The DJIA and the S&P are well above ‘Fair Value’ (as calculated by our Valuation Model), the improved regulatory environment and the potential pluses from trade notwithstanding.  At the moment, the important factors bearing on Fair Value (corporate profitability and the rate at which it is discounted) are:

(1)   the extent to which the economy is growing---which the trend in the dataflow suggests is meager.  Plus the stampede by the central banks to ease along with the pin action in the global bond markets, the dollar and gold are confirming further economic weakness, perhaps, even recession.  That is not my call, at the moment; but it is subject to change.

In short, the economy is not a negative [yet] but it is not a positive at current valuation levels.
           
(2)   the success of current trade negotiations.  If Trump is able to create a fairer political/trade regime, it would almost surely be a plus for secular earnings growth.  While there was more happy talk this week on the US/China trade negotiations, unfortunately, the entire narrative on this issue has been so muddied by the obvious political/Market oriented nature of the administration’s comments that I, for one, have no idea about the true state of the current trade talks with China. 

As you know, I have been somewhat skeptical that a comprehensive agreement on Chinese industrial policy and IP theft could be reached in the short term.   

My concern is not that we get no deal or a small deal but that the Chinese out maneuver Trump and he gives away the need for progress on industrial policy and IP theft just to get a deal.

(3)   the resumption of QE by the global central banks.  If QEII, QEIII and Operation Twist are any guide, the latest Fed move should be a big plus for the Markets, at least in the short term.

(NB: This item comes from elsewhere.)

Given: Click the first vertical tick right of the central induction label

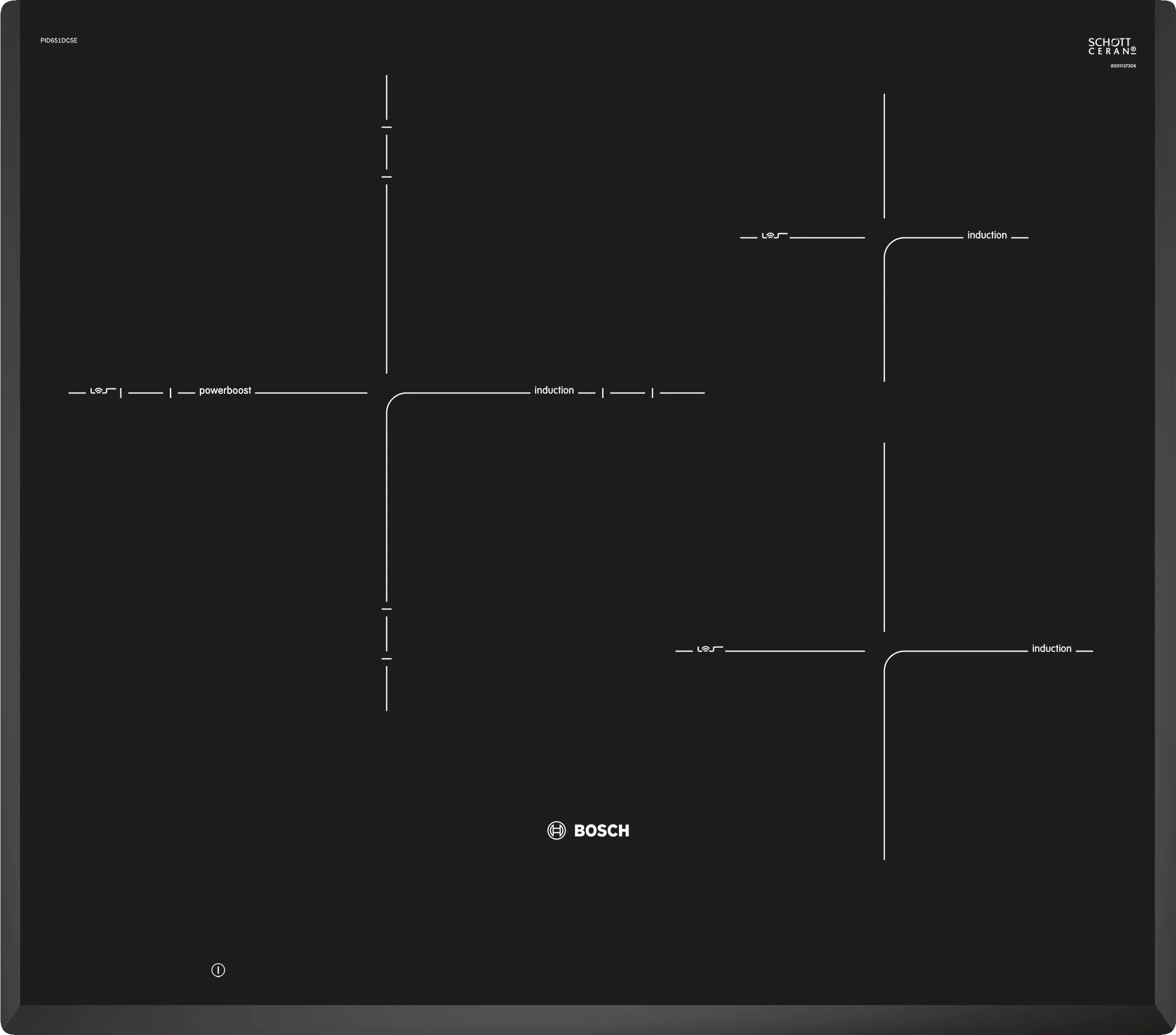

(4)   current valuations. the Averages have recouped much of their October to December loss and appear on their way to regaining even more.  Since they were grossly overvalued [as determined by my Valuation Model] in October, they are now just slightly less grossly overvalued.  That said, if the latest central bank liquidity surge continues, valuations will remain irrelevant.

As prices continue to rise, I will again be focusing on those stocks that trade into their Sell Half Range and act accordingly.

Bottom line: fiscal policy is negatively impacting the E in P/E, although a new regulatory environment is a plus.  Any improvement in our trade regime with China should have a positive impact on secular growth and, hence, equity valuations---if it occurs.  More important, a global central bank ‘put’ has returned and, if history is any guide, will almost assuredly be a plus for stock prices. 

            As a reminder, my Portfolio’s cash position didn’t reach its current level as a result of the Valuation Models estimate of Fair Value for the Averages.  Rather I apply it to each stock in my Portfolio and when a stock reaches its Sell Half Range (overvalued), I reduce the size of that holding.  That forces me to recognize a portion of the profit of a successful investment and, just as important, build a reserve to buy stocks cheaply when the inevitable decline occurs.

DJIA             S&P

Current 2019 Year End Fair Value*              14600             1800
Fair Value as of 3/31/19                                 14074            1731
Close this week                                               25928            2834

* Just a reminder that the Year End Fair Value number is based on the long term secular growth of the earning power of productive capacity of the US economy not the near term   cyclical influences.  The model is now accounting for somewhat below average secular growth for the next 3 to 5 years. 

The Portfolios and Buy Lists are up to date.